After arriving at my fifth-period class merely a few seconds after the late bell and getting sent to the office, I was herded into the student commons with about 40 other students who had just arrived from G-square holding Chipotle paper bags and sipping soda from plastic cups. An administrator spoke through an electronic megaphone, threatening to contact our parents and implement lunch detentions. By the time everyone had been rounded up, 10 minutes had passed, and the assistant principal was scanning each person’s ID one by one. We were handed pink slips with the incorrect time written on them and sent back to class. When I returned, I’d missed the first 15 minutes of class.
WJ’s new policy requires teachers to prevent students from entering their first and fifth-period classes after the late bell rings without a pass. They are redirected to the main office to scan their student ID to record their tardy in the system, retrieve a pink “unexcused tardy” slip and return to class. This, in turn, extends the five minutes of tardiness into a round trip of 10-15 minutes, and by their return to class, students will have missed almost a third of the instructional time. The hassle falls onto the students, the teachers, the main office staff and every other student waiting in line: nobody benefits.

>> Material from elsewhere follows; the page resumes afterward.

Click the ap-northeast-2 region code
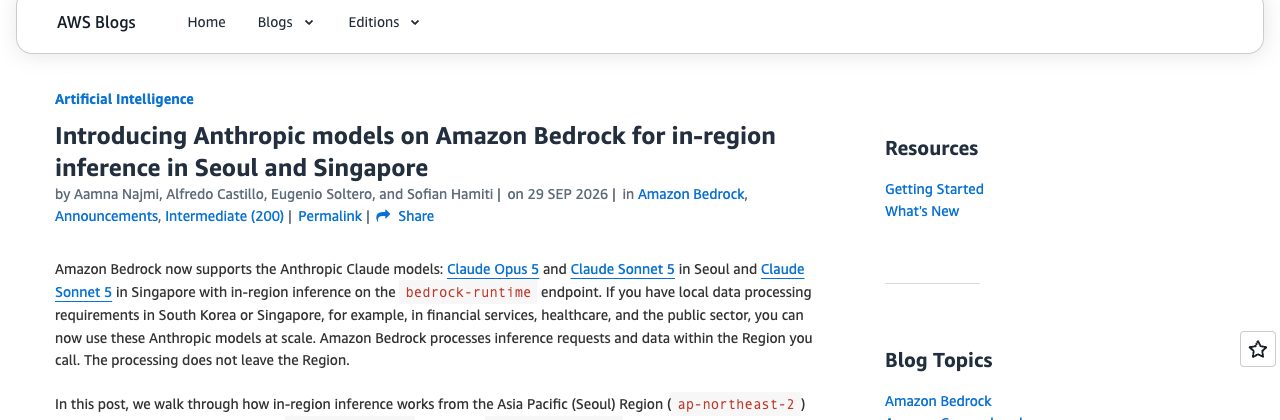 [x=736, y=405]
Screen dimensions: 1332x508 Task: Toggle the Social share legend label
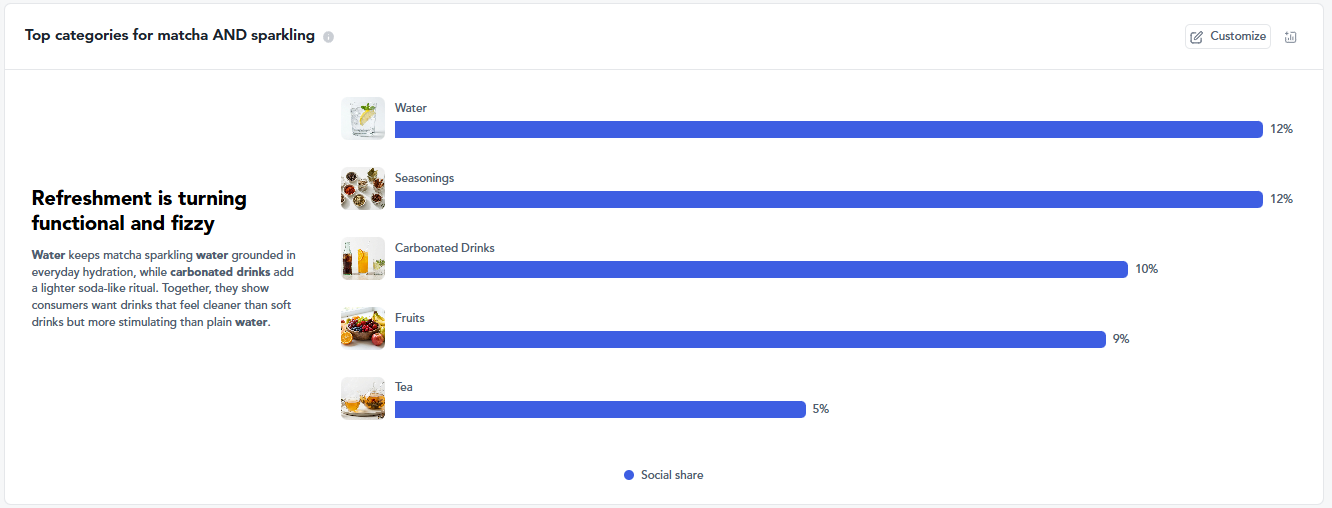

Although I commend Administration for the system they created, by funneling stray students to the main office and thoroughly recording their tardiness, they have been able to efficiently weed out the students showing patterns in their attendance. The intentions behind this policy were in students’ best interests, meant to get them in class on time to optimize their learning experience.
“Our new sign-in system using IDs helps us organize information easier, and each admin will get their list of kids that have signed in tardy, and what they’re looking for is patterns and basically repeat tardies to then speak to that student [and] help them be more successful getting to school and class on time,” office secretary and previous attendance secretary Maia Lawn said.
However, the new policy has had significant unexpected effects on students who arrive late to class, not because of apathy, but due to other reasons such as a prolonged bathroom break, or simply not hearing the first bell, causing students to lose significant amounts of class time and delay their arrival to class even further.
Primarily, attendance should be overseen by the staff members who know their students best: teachers. Just as teachers dictate whether or not to fail a student who fails to attend their class, they should be given the choice to send a late-coming student to the office or not. They know who consistently misses class and who makes an effort to arrive on time. For example, my first period teacher allows students into the classroom depending on the time passed after the late bell. If the student is only two minutes late, he marks the student present. If the student is 10 minutes late, however, he’ll send them to the office for a slip. Mandating the rule to send all late students to the office has become a punishment for not just the apathetic, but also good students who actually try to make the most out of their class time.
By no means should the new policy be abolished, but with change comes reform, and when discussing matters of time, efficiency is crucial. Administration has done an exceptional job of tracking down the slackers, but everyone else is suffering as well. Students need to be in class, and pink slips are preventing that.